- **WHAT IS NEEDED**
What lines in the entries hold the string "type"? List them.

-=-=-

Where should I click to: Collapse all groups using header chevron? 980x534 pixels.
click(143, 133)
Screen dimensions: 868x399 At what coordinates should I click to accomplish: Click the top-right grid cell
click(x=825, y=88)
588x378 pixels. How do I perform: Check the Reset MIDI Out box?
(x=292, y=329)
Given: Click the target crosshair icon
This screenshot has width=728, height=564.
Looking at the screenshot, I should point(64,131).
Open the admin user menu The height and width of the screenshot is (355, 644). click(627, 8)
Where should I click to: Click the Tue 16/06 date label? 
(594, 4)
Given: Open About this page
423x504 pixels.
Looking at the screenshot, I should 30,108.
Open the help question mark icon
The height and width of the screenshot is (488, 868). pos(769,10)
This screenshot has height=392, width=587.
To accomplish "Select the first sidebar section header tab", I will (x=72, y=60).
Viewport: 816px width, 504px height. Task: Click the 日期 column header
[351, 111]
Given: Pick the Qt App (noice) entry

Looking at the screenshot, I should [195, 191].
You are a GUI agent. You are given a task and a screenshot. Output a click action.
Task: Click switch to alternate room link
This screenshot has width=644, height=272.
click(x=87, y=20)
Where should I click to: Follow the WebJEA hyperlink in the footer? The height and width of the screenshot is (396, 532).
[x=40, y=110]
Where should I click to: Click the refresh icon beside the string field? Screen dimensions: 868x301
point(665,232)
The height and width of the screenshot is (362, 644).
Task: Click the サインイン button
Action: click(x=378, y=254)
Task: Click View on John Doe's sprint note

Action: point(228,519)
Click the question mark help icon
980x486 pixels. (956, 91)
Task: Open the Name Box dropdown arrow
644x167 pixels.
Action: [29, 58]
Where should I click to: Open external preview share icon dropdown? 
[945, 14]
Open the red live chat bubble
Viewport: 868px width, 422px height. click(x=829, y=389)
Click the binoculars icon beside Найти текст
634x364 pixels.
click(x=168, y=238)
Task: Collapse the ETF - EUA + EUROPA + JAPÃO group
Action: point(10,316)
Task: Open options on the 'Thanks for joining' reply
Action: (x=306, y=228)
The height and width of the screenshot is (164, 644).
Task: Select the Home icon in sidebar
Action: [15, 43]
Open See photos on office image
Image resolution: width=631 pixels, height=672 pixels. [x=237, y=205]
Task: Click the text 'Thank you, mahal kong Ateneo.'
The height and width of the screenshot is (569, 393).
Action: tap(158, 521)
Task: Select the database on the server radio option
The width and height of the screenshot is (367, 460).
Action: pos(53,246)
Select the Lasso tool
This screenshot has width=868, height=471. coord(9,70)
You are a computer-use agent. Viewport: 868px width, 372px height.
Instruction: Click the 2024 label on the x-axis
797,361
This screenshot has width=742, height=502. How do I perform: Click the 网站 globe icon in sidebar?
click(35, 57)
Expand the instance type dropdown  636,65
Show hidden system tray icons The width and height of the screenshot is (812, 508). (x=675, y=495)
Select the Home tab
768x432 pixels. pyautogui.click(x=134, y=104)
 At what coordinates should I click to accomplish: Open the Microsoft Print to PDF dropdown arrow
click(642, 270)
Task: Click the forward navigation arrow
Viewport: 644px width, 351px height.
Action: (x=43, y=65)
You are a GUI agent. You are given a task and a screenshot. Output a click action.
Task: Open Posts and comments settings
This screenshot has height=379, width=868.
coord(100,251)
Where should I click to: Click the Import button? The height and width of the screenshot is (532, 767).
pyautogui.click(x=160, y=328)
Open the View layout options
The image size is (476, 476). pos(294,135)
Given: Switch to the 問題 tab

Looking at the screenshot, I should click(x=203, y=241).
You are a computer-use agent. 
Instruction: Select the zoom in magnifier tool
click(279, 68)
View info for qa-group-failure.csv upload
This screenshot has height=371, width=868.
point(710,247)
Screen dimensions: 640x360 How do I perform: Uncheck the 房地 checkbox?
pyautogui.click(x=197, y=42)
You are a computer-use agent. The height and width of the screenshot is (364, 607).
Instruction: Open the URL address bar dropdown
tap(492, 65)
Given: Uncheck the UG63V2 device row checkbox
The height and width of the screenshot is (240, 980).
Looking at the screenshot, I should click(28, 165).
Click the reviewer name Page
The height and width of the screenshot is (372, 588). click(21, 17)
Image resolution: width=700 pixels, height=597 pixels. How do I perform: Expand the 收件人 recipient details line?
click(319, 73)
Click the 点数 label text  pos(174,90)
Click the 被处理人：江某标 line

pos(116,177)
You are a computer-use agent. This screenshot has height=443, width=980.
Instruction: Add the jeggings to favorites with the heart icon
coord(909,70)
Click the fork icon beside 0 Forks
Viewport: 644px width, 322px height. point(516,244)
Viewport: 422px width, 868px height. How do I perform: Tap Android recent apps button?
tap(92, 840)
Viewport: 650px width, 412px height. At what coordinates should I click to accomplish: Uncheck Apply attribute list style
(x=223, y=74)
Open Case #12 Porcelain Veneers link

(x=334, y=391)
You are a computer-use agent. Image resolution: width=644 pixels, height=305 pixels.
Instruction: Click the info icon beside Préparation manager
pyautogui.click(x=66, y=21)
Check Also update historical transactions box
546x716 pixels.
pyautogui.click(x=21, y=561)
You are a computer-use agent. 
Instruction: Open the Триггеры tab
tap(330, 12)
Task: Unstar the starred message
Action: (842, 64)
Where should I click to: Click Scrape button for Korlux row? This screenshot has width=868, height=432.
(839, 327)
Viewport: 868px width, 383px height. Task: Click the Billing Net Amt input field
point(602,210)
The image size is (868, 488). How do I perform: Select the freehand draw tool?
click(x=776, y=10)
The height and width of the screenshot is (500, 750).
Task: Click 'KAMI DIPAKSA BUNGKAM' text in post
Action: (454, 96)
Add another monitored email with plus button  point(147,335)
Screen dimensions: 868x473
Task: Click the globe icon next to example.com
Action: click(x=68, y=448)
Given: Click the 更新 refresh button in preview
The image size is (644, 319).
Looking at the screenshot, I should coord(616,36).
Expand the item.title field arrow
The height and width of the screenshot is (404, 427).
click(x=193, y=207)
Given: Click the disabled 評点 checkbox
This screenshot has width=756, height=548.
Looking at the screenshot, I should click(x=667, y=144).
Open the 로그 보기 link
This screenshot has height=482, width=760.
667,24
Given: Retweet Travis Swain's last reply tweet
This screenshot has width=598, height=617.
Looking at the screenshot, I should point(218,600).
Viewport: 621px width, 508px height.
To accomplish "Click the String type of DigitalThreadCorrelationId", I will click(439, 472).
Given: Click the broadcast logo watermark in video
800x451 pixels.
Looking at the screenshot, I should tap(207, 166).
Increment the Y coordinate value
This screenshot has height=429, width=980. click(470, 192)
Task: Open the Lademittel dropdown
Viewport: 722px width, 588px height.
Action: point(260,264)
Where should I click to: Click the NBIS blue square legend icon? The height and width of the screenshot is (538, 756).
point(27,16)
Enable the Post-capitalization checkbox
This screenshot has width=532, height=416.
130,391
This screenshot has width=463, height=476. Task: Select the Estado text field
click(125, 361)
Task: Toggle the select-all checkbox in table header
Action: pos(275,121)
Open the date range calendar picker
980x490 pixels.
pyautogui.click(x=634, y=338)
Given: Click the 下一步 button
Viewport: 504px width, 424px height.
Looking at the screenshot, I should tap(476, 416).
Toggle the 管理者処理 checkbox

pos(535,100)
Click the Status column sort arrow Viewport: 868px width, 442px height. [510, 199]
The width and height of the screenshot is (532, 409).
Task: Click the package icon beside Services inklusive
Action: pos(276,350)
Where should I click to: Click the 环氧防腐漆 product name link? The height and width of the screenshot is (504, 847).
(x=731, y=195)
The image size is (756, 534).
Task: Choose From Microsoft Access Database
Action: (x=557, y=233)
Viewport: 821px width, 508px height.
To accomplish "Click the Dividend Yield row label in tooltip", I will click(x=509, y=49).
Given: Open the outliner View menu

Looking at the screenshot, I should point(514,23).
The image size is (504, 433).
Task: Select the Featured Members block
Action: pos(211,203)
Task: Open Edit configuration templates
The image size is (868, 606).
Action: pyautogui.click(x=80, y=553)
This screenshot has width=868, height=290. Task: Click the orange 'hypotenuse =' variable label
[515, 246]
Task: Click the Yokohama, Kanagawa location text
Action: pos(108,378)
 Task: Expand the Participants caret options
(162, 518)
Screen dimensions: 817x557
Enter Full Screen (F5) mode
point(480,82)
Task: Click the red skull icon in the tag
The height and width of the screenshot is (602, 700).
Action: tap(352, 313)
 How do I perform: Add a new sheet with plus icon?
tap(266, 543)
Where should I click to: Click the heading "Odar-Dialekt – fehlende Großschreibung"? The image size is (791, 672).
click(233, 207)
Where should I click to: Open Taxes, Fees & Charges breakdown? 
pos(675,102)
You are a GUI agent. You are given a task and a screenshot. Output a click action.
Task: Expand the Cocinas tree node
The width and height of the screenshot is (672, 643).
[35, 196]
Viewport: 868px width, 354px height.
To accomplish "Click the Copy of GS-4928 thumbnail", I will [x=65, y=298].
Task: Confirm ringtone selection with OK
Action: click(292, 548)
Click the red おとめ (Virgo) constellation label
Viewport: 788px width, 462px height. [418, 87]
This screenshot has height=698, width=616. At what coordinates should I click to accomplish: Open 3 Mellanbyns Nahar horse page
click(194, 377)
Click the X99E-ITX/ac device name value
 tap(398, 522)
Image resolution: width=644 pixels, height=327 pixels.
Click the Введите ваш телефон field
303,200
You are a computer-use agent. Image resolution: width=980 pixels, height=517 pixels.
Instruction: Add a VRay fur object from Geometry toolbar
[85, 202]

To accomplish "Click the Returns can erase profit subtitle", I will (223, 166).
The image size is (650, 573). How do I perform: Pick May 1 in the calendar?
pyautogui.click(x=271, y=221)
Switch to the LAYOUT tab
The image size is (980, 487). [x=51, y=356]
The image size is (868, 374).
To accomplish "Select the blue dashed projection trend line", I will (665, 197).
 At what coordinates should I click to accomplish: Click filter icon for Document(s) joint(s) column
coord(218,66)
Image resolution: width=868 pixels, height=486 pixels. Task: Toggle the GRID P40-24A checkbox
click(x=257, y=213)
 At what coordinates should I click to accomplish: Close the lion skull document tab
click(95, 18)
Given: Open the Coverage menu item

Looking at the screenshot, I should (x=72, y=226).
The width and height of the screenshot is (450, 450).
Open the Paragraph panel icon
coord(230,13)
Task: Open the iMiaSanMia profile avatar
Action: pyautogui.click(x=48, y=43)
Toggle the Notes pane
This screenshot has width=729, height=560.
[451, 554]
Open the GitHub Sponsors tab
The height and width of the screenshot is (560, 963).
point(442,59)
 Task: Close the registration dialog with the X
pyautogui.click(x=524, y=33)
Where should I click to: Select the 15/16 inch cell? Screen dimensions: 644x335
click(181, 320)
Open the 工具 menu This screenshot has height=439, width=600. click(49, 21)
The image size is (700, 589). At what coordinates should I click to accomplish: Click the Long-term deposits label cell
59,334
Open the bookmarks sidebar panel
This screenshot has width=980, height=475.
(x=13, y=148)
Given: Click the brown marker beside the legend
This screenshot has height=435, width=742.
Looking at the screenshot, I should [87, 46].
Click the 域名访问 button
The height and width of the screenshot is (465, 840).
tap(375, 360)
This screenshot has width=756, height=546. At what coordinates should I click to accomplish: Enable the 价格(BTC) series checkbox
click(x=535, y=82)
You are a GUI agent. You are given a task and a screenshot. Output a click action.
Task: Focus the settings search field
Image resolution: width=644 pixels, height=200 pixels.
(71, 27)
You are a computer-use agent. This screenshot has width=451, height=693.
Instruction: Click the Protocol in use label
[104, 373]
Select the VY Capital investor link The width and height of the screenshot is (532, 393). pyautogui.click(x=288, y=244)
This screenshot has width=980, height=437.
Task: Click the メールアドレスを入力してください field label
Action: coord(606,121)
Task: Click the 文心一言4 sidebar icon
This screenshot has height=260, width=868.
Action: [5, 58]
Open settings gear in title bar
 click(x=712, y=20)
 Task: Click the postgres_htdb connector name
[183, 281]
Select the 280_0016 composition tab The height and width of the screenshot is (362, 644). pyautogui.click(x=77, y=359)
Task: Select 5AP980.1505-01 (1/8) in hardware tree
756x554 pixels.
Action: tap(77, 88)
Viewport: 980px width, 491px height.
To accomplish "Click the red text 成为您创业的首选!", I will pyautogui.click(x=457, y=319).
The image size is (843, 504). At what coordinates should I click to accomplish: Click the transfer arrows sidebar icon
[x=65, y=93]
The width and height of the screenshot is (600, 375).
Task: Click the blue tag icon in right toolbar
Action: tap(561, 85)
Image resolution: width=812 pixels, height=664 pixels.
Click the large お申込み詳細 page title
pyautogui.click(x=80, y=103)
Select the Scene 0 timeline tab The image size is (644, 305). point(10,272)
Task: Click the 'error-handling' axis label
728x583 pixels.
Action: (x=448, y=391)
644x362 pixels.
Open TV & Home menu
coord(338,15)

-=-=-

- **EXERCISE ANSWER**
Expand the instance type dropdown  636,65
To accomplish "Click the String type of DigitalThreadCorrelationId", I will click(439, 472).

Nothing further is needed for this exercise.